As impressive as they look, I was a bit underwhelmed by the flavor — the burger was bland, and the skewered pickle made the otherwise stale bun extra soggy up top, which was an odd contrast. The wonton soup was a bit better, but the veggies were overcooked and the broth was a bit lacking in the flavor department.
My hot snacks took about 20 minutes to prepare, though there was also a decent selection of packaged items available on-demand in the galley.
During a walk through the plane, I was pleased to see that economy passengers had a similar snack box available in the rear galley. Very cool!
It was time for breakfast just a couple hours before landing. There was a choice of juice and a smoothie, along with fresh fruit, yogurt and cereal, followed by another entree cart.
The stir fried prawns with egg noodles seemed most appealing, so that’s what I went with. The noodles weren’t cooked well, though — they were soggy in the center, and then extra crispy on the sides. I only had a few bites. I’d definitely say this was the weakest link.
At 70,000 AAdvantage miles, Cathay’s A350 is hands-down one of the best ways to get to Asia in business class. We paid far more than that, though, and had there been award availability on one of the 777-300ERs out of JFK, I’d definitely have suggested that, instead.
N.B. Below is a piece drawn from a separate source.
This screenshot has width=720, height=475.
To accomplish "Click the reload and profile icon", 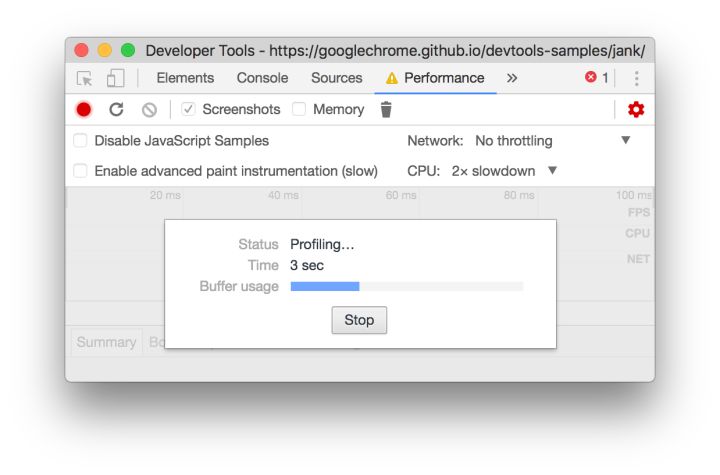I will pos(117,110).
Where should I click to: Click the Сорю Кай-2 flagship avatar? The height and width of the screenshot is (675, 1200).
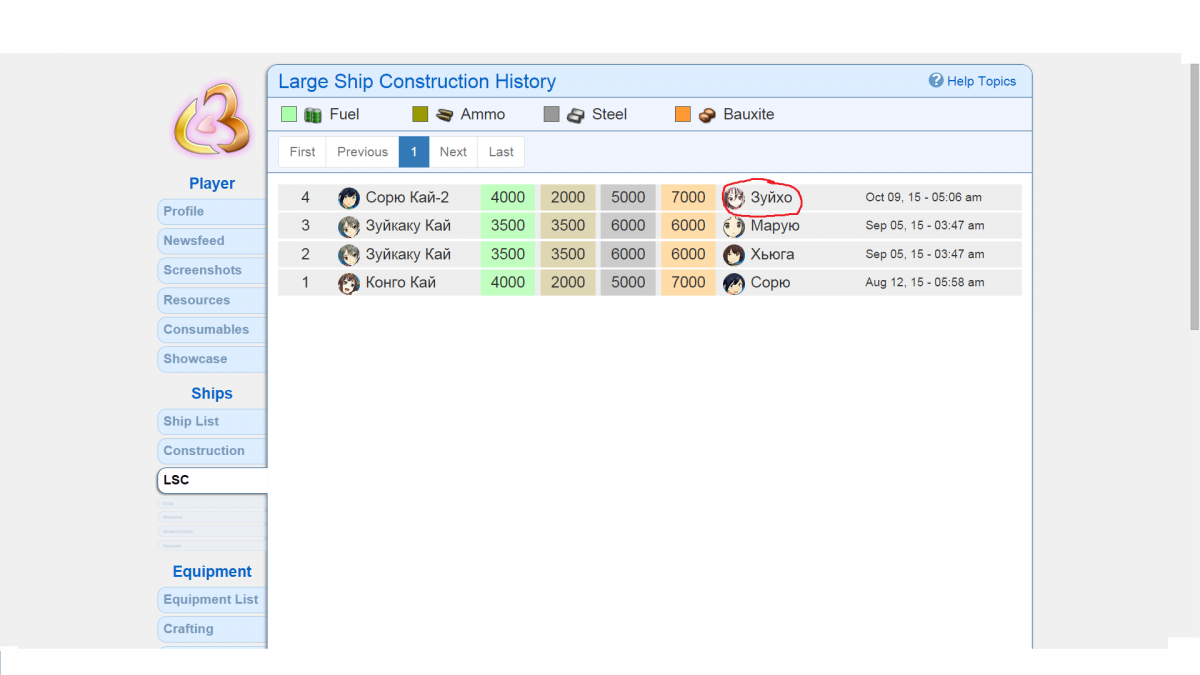(349, 198)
That said, there are plenty of other opportunities to catch a ride on this brand-new plane — you can fly it from Hong Kong to San Francisco (SFO) or Vancouver (YVR), the route Eric Goldner recently reviewed. It’s also available on several European routes, including flights to London Gatwick (LGW), Manchester (MAN) and Paris (CDG), along with Auckland, New Zealand (AKL), Tel Aviv (TLV), and a handful of regional destinations in Asia. If you have a choice between the A350 and one of Cathay Pacific’s other planes, I’d definitely go with the A350 — unless of course you manage to snag a seat in first class.